Research Results 研究成果
窒素 (N) は核酸やアミノ酸、タンパク質に含まれ、生命を構成する上で必須の元素である。窒素は大気中に窒素ガス (N2) として豊富に存在しているが、不活性ガスとよばれるほど反応性に乏しく、人間が直接窒素源として利用することはできない。したがって生命活動を維持する上で、窒素ガスを還元して利用可能なアンモニアを合成する反応の開発は非常に重要である。今回、九州大学先導物質研究所の吉澤一成教授らの研究グループと東京大学大学院工学系研究科の西林仁昭教授らの研究グループは、窒素分子が配位した鉄窒素錯体を新規に分子設計・合成し、それを触媒として用いて常圧の窒素ガスを直接アンモニアへと変換することに成功した。
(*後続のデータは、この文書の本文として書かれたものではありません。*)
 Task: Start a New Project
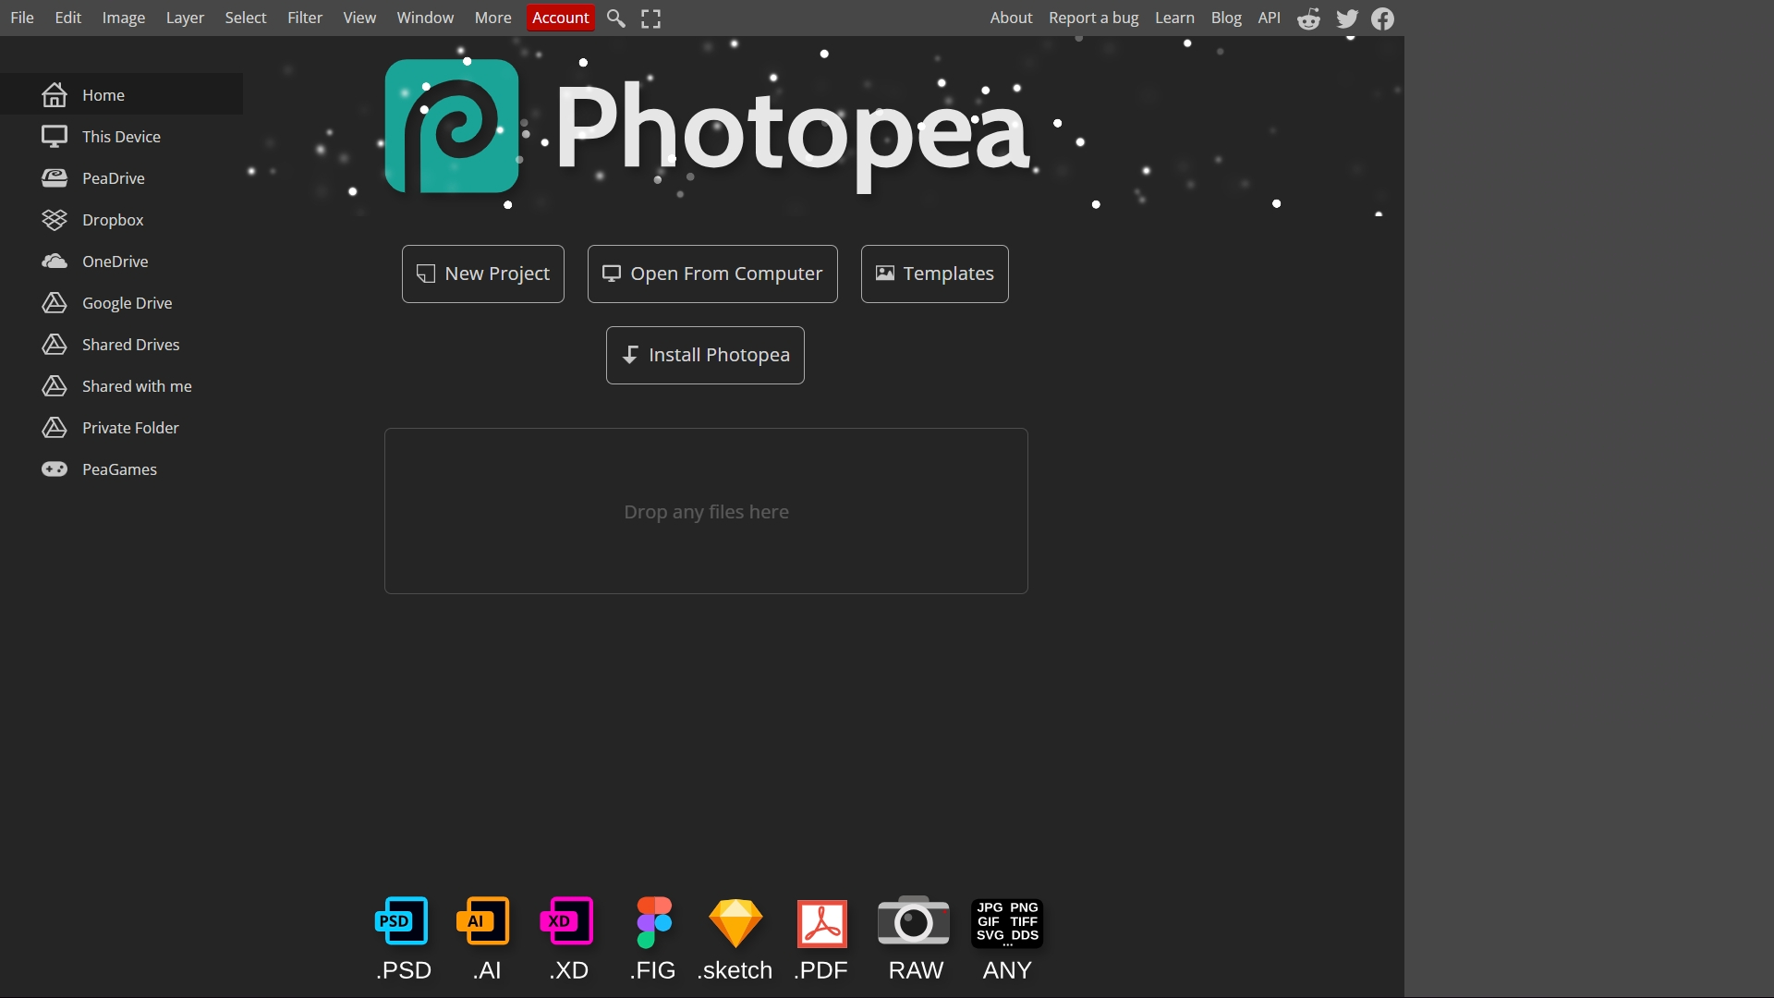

さらに反応条件によって窒素ガスから選択的にヒドラジンが生成するというこれまでに例がない触媒反応をみいだした。
本研究の成果は、現法のハーバー・ボッシュ法に代わり得る次世代型の窒素固定法であり、今後の窒素固定触媒開発の指針となると期待される。
本研究成果は、2016年の7月20日の「Nature Communications(ネイチャー・コミュニケーションズ)」のオンライン速報版で公開されました。